Data records:
★ ★ ★ ★ ★ ★ ★

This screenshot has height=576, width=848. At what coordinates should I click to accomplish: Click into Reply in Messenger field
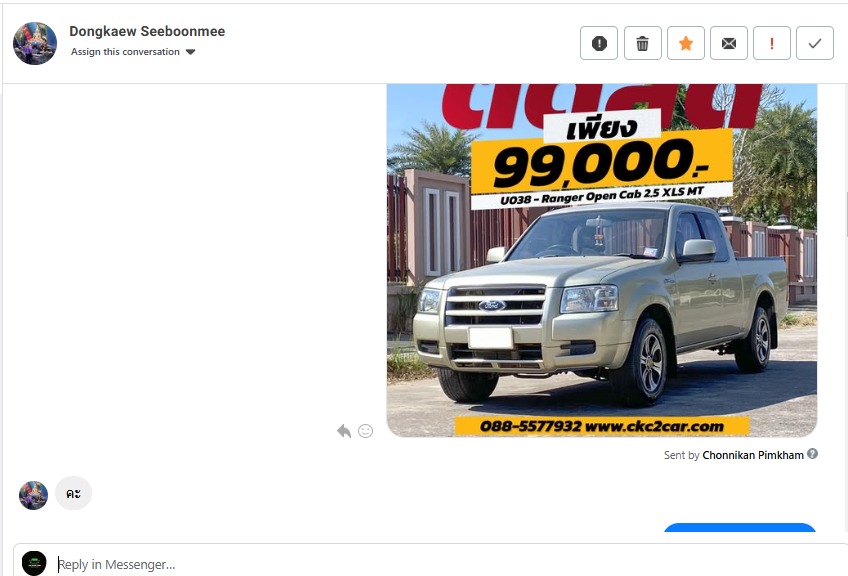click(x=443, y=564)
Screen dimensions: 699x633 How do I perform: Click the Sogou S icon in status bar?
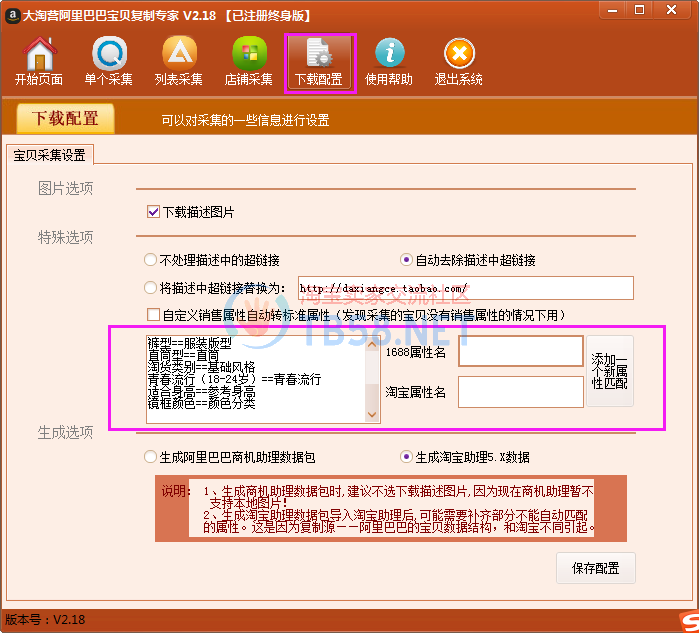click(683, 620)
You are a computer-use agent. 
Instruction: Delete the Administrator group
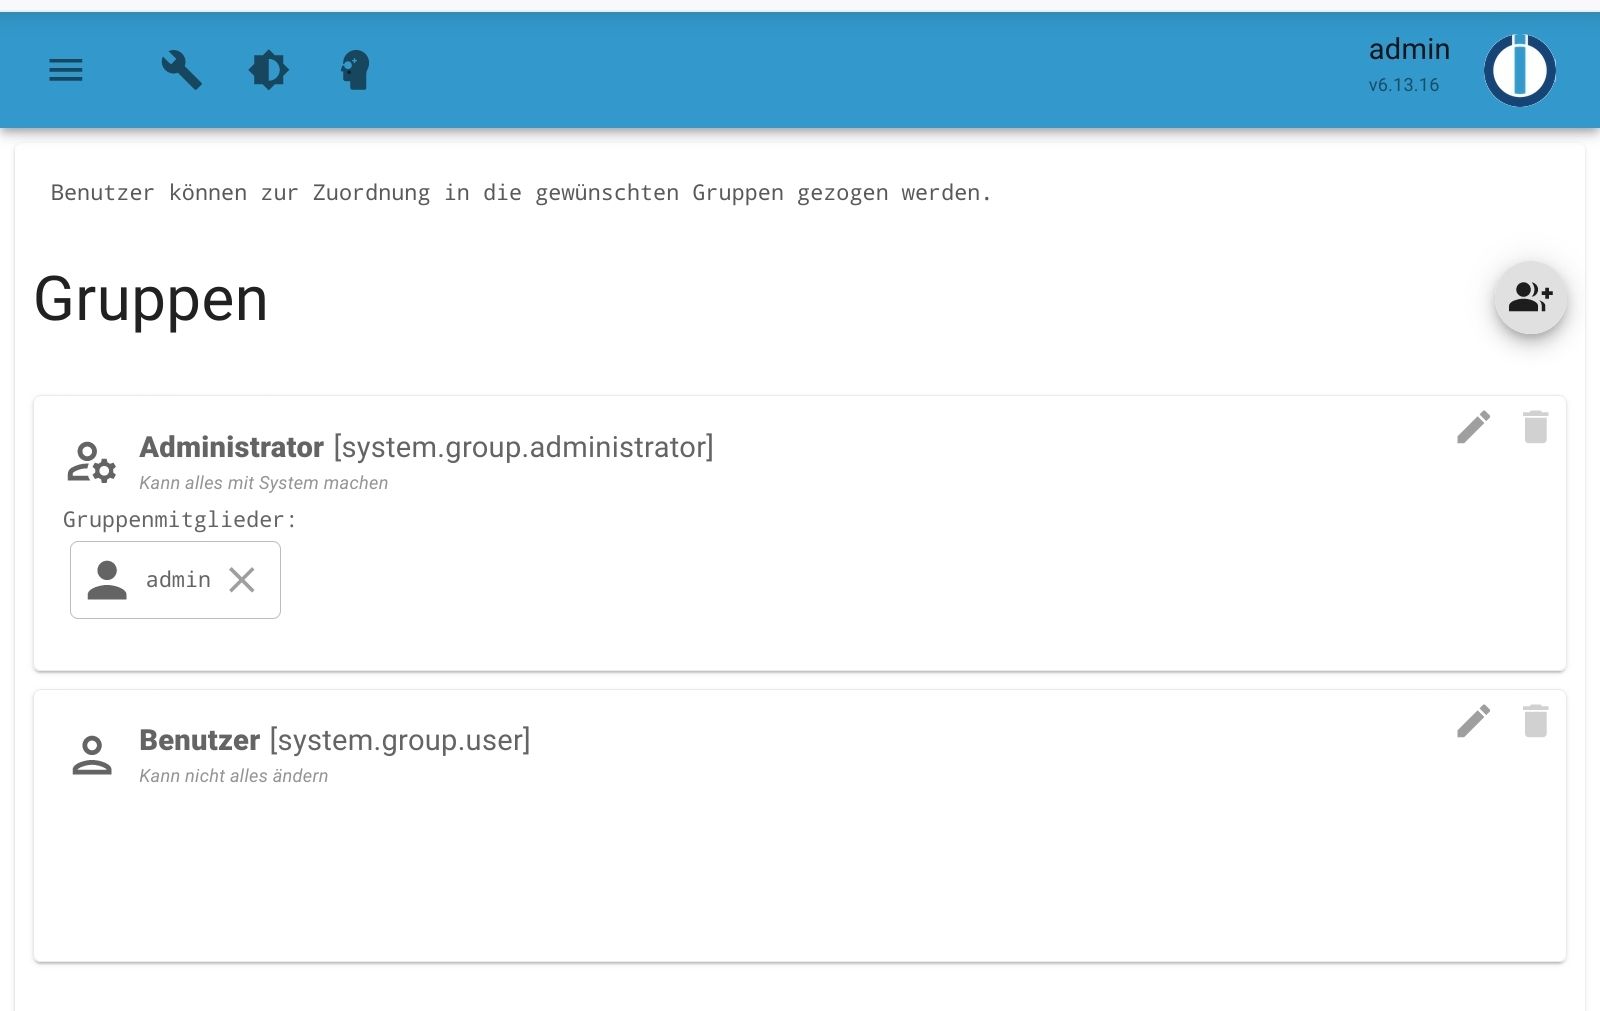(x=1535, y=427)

★ ★ ★ ★ ★ ★ ★

What you are asked to do
The entries must be repeated exactly. Leave the images out.

Solution to this exercise
This screenshot has height=576, width=848. At what coordinates should I click to accomplish: Click into Reply in Messenger field
click(x=443, y=564)
Screen dimensions: 699x633 How do I perform: Click the Sogou S icon in status bar?
click(683, 620)
You are a computer-use agent. 
Instruction: Delete the Administrator group
(x=1535, y=427)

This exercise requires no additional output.